When we talk about the DevOps tool, the very first thing which came to our mind is git. Git is the most powerful distributed version control system which was developed by Linus Torvalds (a Finnish-American software engineer) in 2005. Since then git has evolved a lot and became the most essential part of developers' life.
This blog does not deals with the introductory part of git, I expect you to have clear understanding of some basic git commands like git init, git add, git commit .
As we all know git is basically responsible for tracking and storing all the changes that we make in our project directory.
In this blog, we will be diving into the depth and see
- how git is working internally behind the scene and
- how it manages to store all the changes inside it.
- We will also Dissect a single commit and will have a close look at how a single commit looks behind the scene.
This will cover most of the advanced concepts that are working behind the scene for tracking and storing changes. After reading this blog you will be able to see how things are working differently inside the git from a different angle in a more proficient way and it will help you to understand the world's most powerful version control system closely. Let's get started…….
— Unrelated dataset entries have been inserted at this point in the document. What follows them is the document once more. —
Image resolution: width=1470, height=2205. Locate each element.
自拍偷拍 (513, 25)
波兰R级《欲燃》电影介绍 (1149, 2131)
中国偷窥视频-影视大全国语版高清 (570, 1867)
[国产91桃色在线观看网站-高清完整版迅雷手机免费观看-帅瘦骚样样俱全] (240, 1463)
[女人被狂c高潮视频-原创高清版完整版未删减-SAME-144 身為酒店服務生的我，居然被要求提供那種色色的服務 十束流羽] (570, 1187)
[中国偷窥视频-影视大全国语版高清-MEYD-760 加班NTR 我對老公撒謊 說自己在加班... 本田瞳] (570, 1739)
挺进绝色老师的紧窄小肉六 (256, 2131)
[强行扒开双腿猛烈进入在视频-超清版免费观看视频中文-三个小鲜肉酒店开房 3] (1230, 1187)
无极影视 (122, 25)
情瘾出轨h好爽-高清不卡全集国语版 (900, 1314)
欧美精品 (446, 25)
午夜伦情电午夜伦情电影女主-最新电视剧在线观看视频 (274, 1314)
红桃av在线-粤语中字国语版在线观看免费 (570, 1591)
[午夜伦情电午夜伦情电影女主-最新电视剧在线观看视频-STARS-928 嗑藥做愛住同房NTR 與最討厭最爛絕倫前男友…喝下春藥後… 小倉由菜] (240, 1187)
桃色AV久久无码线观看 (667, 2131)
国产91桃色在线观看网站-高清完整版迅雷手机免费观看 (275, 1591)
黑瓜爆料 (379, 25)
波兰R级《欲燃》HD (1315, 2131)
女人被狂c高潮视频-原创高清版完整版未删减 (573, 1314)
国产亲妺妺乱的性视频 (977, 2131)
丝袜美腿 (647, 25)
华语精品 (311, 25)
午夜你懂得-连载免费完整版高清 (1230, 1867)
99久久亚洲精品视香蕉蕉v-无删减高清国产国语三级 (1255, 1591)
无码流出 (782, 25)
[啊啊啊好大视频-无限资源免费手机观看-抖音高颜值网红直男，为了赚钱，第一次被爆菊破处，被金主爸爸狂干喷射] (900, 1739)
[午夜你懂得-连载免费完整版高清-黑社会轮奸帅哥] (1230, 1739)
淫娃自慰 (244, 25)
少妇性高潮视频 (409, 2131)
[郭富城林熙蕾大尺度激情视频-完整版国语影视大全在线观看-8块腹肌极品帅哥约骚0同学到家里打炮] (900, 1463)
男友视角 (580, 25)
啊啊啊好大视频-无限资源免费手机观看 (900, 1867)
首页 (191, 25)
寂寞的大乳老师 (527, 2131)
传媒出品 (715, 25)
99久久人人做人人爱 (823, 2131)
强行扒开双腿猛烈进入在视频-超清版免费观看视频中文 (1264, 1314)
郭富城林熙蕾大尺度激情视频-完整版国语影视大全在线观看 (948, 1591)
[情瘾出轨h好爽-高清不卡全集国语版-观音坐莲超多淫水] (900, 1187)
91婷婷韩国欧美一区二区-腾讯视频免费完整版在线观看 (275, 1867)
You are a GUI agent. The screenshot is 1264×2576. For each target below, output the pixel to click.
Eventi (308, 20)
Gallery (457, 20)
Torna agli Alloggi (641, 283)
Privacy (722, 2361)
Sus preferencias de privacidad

If you do a good deed, don’t expect anything back — the other person can still be a complete git. —
Myths and Misconceptions about commits
To understand how git stores the commit internally first we need to understand “What is a commit?”. One of the most formal definitions which most people use to define a commit is “It's a snapshot of all the changes that you have made in the file at a certain interval of time”.
Many people miss interrupt with the above definition of commit because it is clearly mentioned in the definition that git is taking a snapshot of your changes so if we try to move with this definition and try to figure out how commit looks like then we can assume that commit is simply a type of image that git has captured and now git is storing that image in any of the image formats like jpg or png inside the repository(.git folder).
But this is really not the case the theory of storing commit in the form of image and the concept of taking a snapshot of your code was totally wrong because this not how git works behind the scene. This misconception occurs due to the term “Snapshot “ which appears in the formal definition of the commit.
Understanding the term Snapshot
The term “Snapshot “ is simply used in the formal definition of commit to hide the complex process that involves in the creation of a single commit internally. There are a lot of complex processes that are involved to store a single bit of change that we make in our file. So to understand commit in a simple way we use the term “Snapshot”. But one thing is clear now i.e git is not storing any commit in the form of the image because if git starts storing changes in the form of images then the size of the repository will be drastically increased by 2x or 3x and this is really not how git works behind the scene.
This concept of the snapshot can be easily understood by using the concept of Abstraction in OOP. Abstraction means displaying only essential information and hiding the details. In the below image we can clearly see how normal people visualize a car and how an automobile engineer sees it.
similarly, commit can be also visualized in the same way for normal people it's just a snapshot with a unique id but behind the scene actually, it's a lot more than that. Which we will see in detail in this blog.
How git stores a single commit internally
So now you have a clear understanding that whenever you make a commit git does not take any screenshot to store the changes that you have made. So now the question arises “ how git manages to store a commit or the changes that we do in our repository ?“.
To answer the above question we need to dive deep and understand a topic i.e “Application of Object Model in Git “.
Application of Object Model in Git
Linus Torvalds creator of the most powerful version control system (i.e git) used the concept of Objects to store each and every change that we make in our project directory. This is one of the most important application of objects that it is used in git to store numerous amounts of data in the form of key-value pairs. So now we can say that commit is not just a snapshot with a unique id it's a lot more than that and we will dive deeper to understand how commits are really stored in the form of an object.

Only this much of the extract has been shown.